People who only live tweet are steadfast that the Twitter Police will arrest you if you don’t only interact live.
Okay, kidding…kinda. Yet many of these people are quite zealous in preaching to people that if they schedule in ANYTHING AT ALL, they are DOING IT WRONG.
I disagree.
As someone who makes a living helping people learn how to do social media and book marketing (in additional to writing and publishing my own books), I spend a good majority of my day on Twitter, Facebook, Google+, Goodreads, LinkedIn, and Pinterest, for both personal and business reasons. Therefore, it’s important that I learned early on how to manage my time best for my clients, so I’d still have time to write, market my own work and that of my clients.
There’s been a debate on Twitter and Facebook for years about what’s ‘better:’ live interaction only, live interaction combined with some scheduling, or scheduling only.
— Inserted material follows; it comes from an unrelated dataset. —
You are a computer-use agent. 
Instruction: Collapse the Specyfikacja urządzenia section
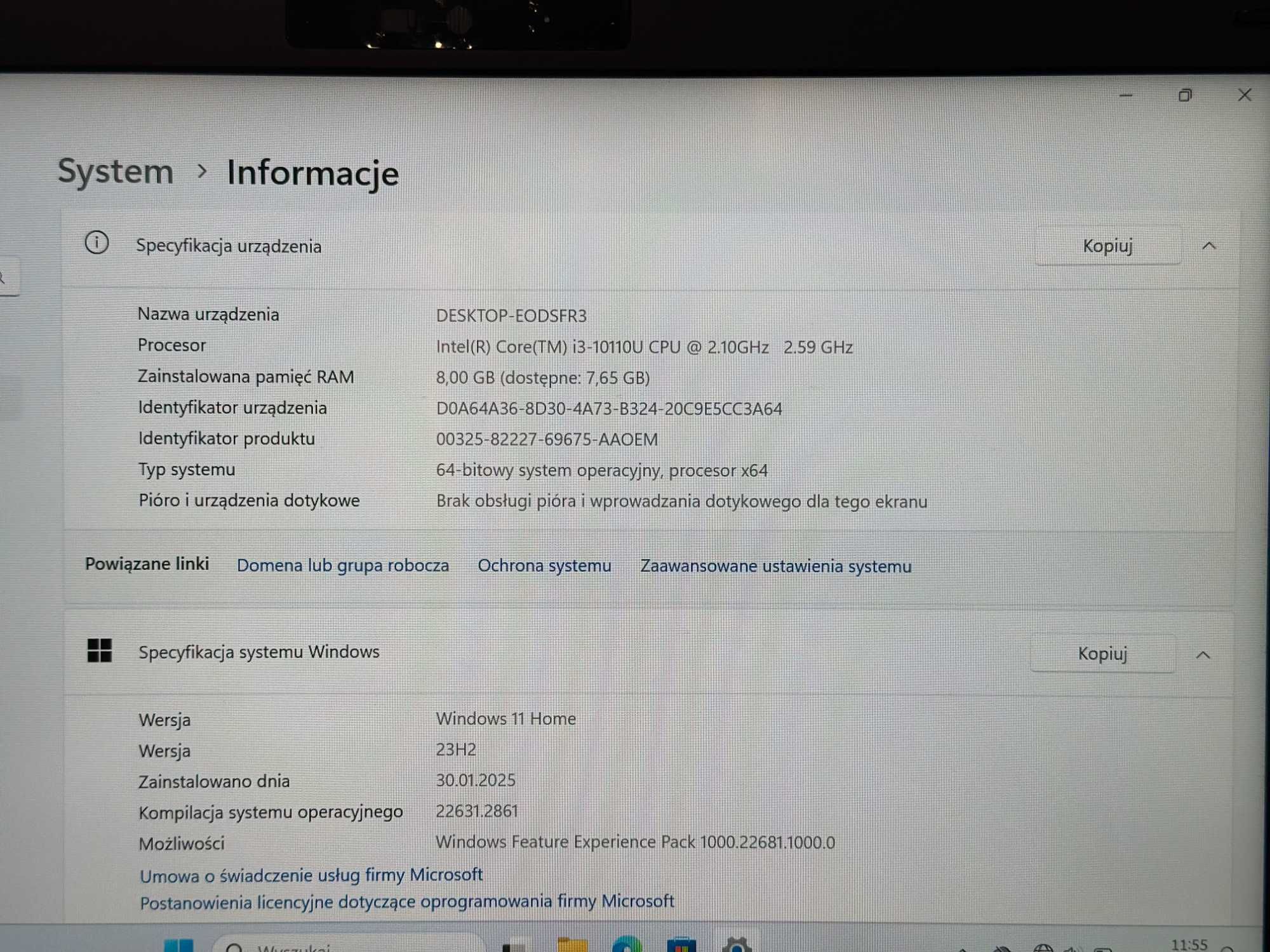click(1209, 246)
Some people will scold someone for scheduling, as if it’s the eighth deadly sin.
I’m personally a fan of the middle option and I’ll explain why below. Let’s now, however, deconstruct the pros and cons of all three options.
LIVE INTERACTION ONLY
Pros: One the advantages of only live tweeting (or FBing, or any live anything thing) is that you can be involved in conversations as they happen. Breaking news, popular trending topics, etc. Totally true. In addition, Twitter is the great equalizer. You can speak with anyone, from writers to musicians to celebs to politicians (if that’s your thing) as you see interesting things in your feed. You can also thank people for sharing your tweet or FB message as they do it. Also, if you’re at an event, live tweeting is essential and fun to help spread the word and connect with others.
Cons: In my experience, if you only live tweet, it’s hard to be ‘on’ all the time. Most people don’t have the time to stay on any social media channel full time, so you miss a lot (unless you go back through and search for something specific to comment on). People also miss what you have to say.
Also, if someone comes to your stream (or page) and sees a bunch of ‘Thank you for the RT’ tweets, it’s boring. They have no real idea if you’re cool, interesting, or what. Your branding is diluted. That’s why I use Pluggio to spread them out.
I also find that using something to schedule in tweets/shares, etc (I prefer Hootsuite though many people like Buffer) helps me address a number of my keywords and topics and spread them out.
COMBINATION OF LIVE TWEETING AND SCHEDULING
Pros: You can better manage not only your time but also your followers. If you spread your tweets out throughout the day, people can check in when it’s convenient for them, and you can schedule in posts that tie to your interests. I find planning ahead to do things like: share fellow writers’ posts, memes (like #MondayBlogs, #WW or #FF), and promotional events work better when I’ve scheduled in the posts. Then I can live tweet any responses.
Cons: If you schedule in articles or current event tweets, you can be easily burned when something happens and your scheduled tweet is inappropriate (this has happened frequently this past year with some large companies who should know better). This is why I only schedule a day or so ahead of time, and I choose topics that aren’t dependent on the current social climate (I save that for live tweets).
SCHEDULING ONLY
Pros: You set and forget, which makes it easy to focus on other things, like making money, family, cleaning your house, making your martini…whatever.
Cons: Fairly obvious, as mentioned above. I’ve struggled with scheduling in pertinent articles (no more than one every 4 hours), because once you set it and forget it, you realize that many of these articles have quickly become dated (for example, I scheduled in a bunch of Twitter articles over the holidays, and some are just surfacing now, which is embarrassing). Clearly, a mistake on my part and something I’m much more on top of now.
Also, you can come across as quite robot-like, which is diametrically opposed to the concept of ‘social’ media, since many of these tweets contain links. (According to Twitter’s spam guidelines, tweets should consist primarily of personal updates, not link after link after link.)
Here’s what I love the most about Twitter (or any social media platform): you curate it for what works best for you. If you’re not getting the results you want, change it up. Read some stuff. Learn. Nobody has a right to tell you what to do (unless you’re doing something that is against guidelines like putting a link in every tweet or spamming your wall or using autoDMs with links or…). I encourage you to look closely at what you share, pay attention to the ‘rules’ provided by each channel, and figure out what works for you.